Directive 1:
Decide whether each statement below agrees with the Lydia Davis article. For each, answer yes or no and quote the words of the article that settle it.
(a) The Man Booker International Prize is given every year.
(b) Christopher Ricks chaired the judging panel for this year's prize.
(c) Davis told the Guardian that she wrote poems when she first began writing seriously.
Directive 2: Rewrite the part of the Lydia Davis article starting with "Prestigious international award" and going on through "a writer's work.", putting "faculty member" wherever "professor" appears.
Directive 3: Shorten the paragraph of the Lydia Davis article that begins "Davis is known for her short stories" to a brief list that keeps its main facts.

Passage given:
Prestigious international award for Lydia Davis, author and UAlbany professor
This is great: Lydia Davis -- a professor and writer-in-residence at UAlbany -- has won the Man Booker International Prize, which is awarded every two years based on the body of a writer's work.
Davis is known for her short stories -- some of them as short as just a sentence or two. Said Christopher Ricks, the chair of the judging panel for this year's prize of Davis' stories, in a press release: "Just how to categorise them? They have been called stories but could equally be miniatures, anecdotes, essays, jokes, parables, fables, texts, aphorisms or even apophthegms, prayers or simply observations ... There is vigilance to her stories, and great imaginative attention. Vigilance as how to realise things down to the very word or syllable; vigilance as to everybody's impure motives and illusions of feeling."
Here's an example of one of Davis' ultra short works, called A Double Negative:
At a certain point in her life, she realizes it is not so much that she wants to have a child as that she does not want not to have a child, or not to have had a child.
As she told the Guardian a few years back: "When I first began writing seriously, I wrote short stories, and that was where I thought I was headed. Then the stories evolved and changed, but it would have become a bother to say every time, 'I guess what I have just written is a prose poem, or a meditation', and I would have felt very constrained by trying to label each individual work, so it was simply easier to call everything stories."

Extracted information:

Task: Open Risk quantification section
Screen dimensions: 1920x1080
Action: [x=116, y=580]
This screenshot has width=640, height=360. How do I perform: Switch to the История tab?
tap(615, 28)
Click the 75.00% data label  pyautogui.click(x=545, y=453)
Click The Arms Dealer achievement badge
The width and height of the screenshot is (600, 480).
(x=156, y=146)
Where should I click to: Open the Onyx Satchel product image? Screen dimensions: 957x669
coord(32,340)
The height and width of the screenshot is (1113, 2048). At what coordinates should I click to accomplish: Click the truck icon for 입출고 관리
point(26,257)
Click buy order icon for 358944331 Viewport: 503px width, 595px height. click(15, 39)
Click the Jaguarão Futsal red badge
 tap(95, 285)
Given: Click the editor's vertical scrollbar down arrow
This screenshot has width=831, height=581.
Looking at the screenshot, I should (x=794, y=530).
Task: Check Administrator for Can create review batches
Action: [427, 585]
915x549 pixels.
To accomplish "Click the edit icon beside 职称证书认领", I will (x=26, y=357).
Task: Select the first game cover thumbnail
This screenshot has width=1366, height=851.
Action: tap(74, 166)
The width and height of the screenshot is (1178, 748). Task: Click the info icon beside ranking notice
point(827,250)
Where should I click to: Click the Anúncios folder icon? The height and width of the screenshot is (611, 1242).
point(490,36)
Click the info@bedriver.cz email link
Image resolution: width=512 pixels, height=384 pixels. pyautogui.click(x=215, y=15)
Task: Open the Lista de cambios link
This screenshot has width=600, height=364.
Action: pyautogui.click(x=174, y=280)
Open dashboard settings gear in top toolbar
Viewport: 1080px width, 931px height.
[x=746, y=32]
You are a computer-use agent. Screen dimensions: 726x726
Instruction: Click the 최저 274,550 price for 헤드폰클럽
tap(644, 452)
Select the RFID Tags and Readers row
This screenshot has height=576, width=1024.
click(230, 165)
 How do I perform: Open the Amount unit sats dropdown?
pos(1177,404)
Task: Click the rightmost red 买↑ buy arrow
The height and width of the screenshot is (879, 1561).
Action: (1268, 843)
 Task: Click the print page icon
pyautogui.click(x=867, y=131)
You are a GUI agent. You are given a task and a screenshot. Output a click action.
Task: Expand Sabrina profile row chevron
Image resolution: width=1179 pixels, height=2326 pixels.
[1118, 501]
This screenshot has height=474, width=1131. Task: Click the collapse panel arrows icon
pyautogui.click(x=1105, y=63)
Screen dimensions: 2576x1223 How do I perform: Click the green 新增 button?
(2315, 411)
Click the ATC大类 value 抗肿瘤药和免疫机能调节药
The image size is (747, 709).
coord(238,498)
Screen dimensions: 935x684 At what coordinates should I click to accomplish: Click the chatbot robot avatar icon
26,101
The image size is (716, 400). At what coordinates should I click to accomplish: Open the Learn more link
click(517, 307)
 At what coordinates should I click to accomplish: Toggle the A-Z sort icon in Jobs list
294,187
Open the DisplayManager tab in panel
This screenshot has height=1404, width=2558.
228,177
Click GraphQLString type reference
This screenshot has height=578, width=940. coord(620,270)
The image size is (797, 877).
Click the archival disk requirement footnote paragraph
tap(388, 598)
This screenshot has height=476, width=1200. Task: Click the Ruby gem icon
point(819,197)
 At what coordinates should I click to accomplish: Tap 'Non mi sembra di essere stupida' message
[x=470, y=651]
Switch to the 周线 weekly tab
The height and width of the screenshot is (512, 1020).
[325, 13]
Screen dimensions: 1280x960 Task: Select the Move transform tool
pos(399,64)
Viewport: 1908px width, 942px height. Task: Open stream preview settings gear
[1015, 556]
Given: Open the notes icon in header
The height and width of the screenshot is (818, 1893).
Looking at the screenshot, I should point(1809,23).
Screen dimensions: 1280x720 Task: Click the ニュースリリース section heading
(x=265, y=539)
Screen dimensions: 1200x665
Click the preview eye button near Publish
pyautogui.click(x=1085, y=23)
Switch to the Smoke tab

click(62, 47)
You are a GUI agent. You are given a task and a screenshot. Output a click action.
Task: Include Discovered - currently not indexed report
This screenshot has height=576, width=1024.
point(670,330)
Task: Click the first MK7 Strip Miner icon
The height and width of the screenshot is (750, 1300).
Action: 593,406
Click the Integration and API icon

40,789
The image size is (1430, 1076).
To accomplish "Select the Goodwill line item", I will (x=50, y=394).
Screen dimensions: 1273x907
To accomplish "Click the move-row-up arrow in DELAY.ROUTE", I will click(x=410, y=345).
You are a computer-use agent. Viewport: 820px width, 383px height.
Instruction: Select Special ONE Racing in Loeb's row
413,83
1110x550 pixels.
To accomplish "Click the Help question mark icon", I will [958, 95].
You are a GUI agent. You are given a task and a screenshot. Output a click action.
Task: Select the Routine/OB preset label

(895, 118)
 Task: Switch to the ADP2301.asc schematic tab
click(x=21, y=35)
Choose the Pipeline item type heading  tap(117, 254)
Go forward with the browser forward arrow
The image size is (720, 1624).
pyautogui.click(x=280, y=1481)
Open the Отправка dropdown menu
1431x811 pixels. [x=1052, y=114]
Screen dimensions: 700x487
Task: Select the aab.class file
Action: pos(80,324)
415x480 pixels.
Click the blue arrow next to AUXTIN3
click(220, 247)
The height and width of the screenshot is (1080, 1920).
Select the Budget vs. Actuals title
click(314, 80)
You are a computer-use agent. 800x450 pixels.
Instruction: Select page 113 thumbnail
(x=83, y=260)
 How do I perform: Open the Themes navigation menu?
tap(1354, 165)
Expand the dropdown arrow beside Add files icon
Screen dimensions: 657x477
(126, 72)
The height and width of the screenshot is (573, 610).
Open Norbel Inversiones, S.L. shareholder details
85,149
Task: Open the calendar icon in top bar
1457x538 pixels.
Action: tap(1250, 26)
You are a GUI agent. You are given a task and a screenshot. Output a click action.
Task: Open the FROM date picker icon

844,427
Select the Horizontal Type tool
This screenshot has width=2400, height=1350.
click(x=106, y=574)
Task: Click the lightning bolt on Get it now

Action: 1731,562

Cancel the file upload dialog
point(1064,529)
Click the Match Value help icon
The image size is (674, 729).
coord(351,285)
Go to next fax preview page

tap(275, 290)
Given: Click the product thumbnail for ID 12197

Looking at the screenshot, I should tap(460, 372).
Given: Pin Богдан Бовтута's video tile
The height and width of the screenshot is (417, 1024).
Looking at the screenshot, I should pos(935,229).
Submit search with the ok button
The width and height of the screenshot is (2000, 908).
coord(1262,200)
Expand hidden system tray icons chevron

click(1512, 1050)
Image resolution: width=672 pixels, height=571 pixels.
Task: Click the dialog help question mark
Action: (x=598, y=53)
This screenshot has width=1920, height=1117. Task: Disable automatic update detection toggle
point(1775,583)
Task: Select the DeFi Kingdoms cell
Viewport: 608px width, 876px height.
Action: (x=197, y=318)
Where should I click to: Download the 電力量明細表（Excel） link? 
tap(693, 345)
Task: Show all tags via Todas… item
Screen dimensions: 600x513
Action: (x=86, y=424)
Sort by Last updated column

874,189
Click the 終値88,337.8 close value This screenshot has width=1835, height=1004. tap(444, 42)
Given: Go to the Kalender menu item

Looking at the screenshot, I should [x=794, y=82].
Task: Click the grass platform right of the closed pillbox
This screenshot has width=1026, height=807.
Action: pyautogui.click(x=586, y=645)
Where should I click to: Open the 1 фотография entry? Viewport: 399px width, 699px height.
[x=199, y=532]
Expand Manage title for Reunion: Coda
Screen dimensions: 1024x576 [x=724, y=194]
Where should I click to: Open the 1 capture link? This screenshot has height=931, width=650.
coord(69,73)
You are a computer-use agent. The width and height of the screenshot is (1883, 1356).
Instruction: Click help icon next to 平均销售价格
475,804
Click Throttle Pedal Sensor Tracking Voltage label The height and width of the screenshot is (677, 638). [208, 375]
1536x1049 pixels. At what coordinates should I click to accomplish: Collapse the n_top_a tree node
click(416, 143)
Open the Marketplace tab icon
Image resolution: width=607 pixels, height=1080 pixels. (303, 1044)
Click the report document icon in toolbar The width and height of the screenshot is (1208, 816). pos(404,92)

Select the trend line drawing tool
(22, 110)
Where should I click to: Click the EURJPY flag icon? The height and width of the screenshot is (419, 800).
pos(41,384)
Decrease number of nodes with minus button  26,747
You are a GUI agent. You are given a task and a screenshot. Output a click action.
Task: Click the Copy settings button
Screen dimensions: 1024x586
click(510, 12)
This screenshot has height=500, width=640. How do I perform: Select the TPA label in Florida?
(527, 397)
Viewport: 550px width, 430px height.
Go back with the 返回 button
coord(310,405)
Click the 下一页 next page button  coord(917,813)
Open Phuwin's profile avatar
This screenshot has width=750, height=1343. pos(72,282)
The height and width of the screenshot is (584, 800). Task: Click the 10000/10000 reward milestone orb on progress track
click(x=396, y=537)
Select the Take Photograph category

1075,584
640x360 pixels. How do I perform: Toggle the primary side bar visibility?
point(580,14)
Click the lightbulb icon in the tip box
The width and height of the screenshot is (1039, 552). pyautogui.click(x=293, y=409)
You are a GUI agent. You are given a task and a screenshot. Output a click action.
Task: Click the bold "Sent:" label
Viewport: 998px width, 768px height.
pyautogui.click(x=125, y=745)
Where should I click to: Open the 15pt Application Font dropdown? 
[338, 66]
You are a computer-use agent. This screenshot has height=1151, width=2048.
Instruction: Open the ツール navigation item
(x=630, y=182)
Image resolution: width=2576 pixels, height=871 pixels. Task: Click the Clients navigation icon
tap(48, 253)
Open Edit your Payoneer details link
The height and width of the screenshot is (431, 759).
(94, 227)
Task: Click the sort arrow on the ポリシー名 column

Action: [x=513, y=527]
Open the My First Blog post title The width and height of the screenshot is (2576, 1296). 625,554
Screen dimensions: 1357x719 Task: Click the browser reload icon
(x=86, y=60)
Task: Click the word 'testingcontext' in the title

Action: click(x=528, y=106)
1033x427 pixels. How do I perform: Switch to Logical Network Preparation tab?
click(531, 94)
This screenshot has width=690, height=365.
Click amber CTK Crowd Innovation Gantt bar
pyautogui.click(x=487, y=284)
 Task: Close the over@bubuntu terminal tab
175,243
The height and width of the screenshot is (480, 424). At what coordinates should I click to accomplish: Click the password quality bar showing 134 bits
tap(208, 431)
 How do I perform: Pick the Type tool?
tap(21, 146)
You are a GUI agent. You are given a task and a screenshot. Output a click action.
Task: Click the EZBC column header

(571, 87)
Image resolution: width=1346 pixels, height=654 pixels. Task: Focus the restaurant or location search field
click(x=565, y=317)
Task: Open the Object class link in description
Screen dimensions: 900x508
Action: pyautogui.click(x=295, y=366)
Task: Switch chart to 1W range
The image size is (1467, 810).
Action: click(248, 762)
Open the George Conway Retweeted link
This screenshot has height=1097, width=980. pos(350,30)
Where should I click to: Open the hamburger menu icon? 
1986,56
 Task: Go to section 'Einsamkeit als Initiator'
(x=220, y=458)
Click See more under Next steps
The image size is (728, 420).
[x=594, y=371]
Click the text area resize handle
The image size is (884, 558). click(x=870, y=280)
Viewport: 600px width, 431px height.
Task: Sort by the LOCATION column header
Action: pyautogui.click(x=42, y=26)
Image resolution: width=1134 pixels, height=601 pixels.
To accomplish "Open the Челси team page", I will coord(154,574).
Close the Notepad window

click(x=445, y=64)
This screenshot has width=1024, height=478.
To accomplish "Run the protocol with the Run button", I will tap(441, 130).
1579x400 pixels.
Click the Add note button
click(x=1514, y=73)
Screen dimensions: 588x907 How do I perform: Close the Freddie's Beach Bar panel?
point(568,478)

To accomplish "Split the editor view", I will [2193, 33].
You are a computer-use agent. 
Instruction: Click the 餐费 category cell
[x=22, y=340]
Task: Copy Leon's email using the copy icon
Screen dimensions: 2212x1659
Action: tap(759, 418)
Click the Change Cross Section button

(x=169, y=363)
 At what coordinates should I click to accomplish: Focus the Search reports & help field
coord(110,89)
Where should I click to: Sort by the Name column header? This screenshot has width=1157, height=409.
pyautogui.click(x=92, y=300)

Answer 1:
(a) No: "which is awarded every two years based on the body of a writer's work."
(b) Yes: "Christopher Ricks, the chair of the judging panel for this year's prize"
(c) No: "When I first began writing seriously, I wrote short stories"

Answer 2:
Prestigious international award for Lydia Davis, author and UAlbany faculty member
This is great: Lydia Davis -- a faculty member and writer-in-residence at UAlbany -- has won the Man Booker International Prize, which is awarded every two years based on the body of a writer's work.

Answer 3:
- Davis is known for her short stories, some only a sentence or two long.
- In a press release, Christopher Ricks, who chaired this year's judging panel, questioned how to categorize them. He said they could equally be called miniatures, anecdotes, essays, jokes, parables, fables, texts, aphorisms, apophthegms, prayers or observations.
- He praised the vigilance and imaginative attention in her stories, both in realizing things down to the word or syllable and in regard to people's impure motives and illusions of feeling.